» **Supplied records**
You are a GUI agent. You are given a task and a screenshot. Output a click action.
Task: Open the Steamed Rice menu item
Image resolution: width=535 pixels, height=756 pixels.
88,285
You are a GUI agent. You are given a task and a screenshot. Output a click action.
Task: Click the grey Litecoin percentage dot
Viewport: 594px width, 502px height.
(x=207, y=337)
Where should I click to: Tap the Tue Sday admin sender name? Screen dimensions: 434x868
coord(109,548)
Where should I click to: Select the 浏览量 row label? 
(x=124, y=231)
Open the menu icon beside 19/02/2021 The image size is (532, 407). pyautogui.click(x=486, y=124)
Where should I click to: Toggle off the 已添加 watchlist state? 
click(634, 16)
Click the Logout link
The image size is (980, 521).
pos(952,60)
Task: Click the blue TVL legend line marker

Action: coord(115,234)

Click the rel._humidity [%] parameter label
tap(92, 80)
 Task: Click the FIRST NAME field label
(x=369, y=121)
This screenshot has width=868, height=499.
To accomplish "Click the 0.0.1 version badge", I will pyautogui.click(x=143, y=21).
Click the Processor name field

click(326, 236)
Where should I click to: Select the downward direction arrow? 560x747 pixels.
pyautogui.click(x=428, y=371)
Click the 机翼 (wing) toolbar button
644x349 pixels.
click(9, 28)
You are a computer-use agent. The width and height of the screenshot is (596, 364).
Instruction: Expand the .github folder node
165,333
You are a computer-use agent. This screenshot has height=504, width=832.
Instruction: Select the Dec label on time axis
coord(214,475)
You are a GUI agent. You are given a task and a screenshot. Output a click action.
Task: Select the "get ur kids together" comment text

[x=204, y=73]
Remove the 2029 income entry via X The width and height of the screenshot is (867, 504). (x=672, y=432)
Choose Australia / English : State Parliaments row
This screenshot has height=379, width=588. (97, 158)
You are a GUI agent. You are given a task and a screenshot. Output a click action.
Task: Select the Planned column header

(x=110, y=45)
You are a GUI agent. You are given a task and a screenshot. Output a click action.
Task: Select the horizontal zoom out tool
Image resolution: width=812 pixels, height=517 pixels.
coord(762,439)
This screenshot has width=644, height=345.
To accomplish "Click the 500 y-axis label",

» **Exercise prompt**
Return the data in full, with each line kept exactly as it is.

» **Exercise output**
You are a GUI agent. You are given a task and a screenshot. Output a click action.
Task: Open the Steamed Rice menu item
Image resolution: width=535 pixels, height=756 pixels.
88,285
You are a GUI agent. You are given a task and a screenshot. Output a click action.
Task: Click the grey Litecoin percentage dot
Viewport: 594px width, 502px height.
(x=207, y=337)
Where should I click to: Tap the Tue Sday admin sender name? Screen dimensions: 434x868
coord(109,548)
Where should I click to: Select the 浏览量 row label? 
(x=124, y=231)
Open the menu icon beside 19/02/2021 The image size is (532, 407). pyautogui.click(x=486, y=124)
Where should I click to: Toggle off the 已添加 watchlist state? 
click(634, 16)
Click the Logout link
The image size is (980, 521).
pos(952,60)
Task: Click the blue TVL legend line marker

Action: coord(115,234)

Click the rel._humidity [%] parameter label
tap(92, 80)
 Task: Click the FIRST NAME field label
(x=369, y=121)
This screenshot has width=868, height=499.
To accomplish "Click the 0.0.1 version badge", I will pyautogui.click(x=143, y=21).
Click the Processor name field

click(326, 236)
Where should I click to: Select the downward direction arrow? 560x747 pixels.
pyautogui.click(x=428, y=371)
Click the 机翼 (wing) toolbar button
644x349 pixels.
click(9, 28)
You are a computer-use agent. The width and height of the screenshot is (596, 364).
Instruction: Expand the .github folder node
165,333
You are a computer-use agent. This screenshot has height=504, width=832.
Instruction: Select the Dec label on time axis
coord(214,475)
You are a GUI agent. You are given a task and a screenshot. Output a click action.
Task: Select the "get ur kids together" comment text

[x=204, y=73]
Remove the 2029 income entry via X The width and height of the screenshot is (867, 504). (x=672, y=432)
Choose Australia / English : State Parliaments row
This screenshot has height=379, width=588. (97, 158)
You are a GUI agent. You are given a task and a screenshot. Output a click action.
Task: Select the Planned column header

(x=110, y=45)
You are a GUI agent. You are given a task and a screenshot. Output a click action.
Task: Select the horizontal zoom out tool
Image resolution: width=812 pixels, height=517 pixels.
coord(762,439)
This screenshot has width=644, height=345.
To accomplish "Click the 500 y-axis label",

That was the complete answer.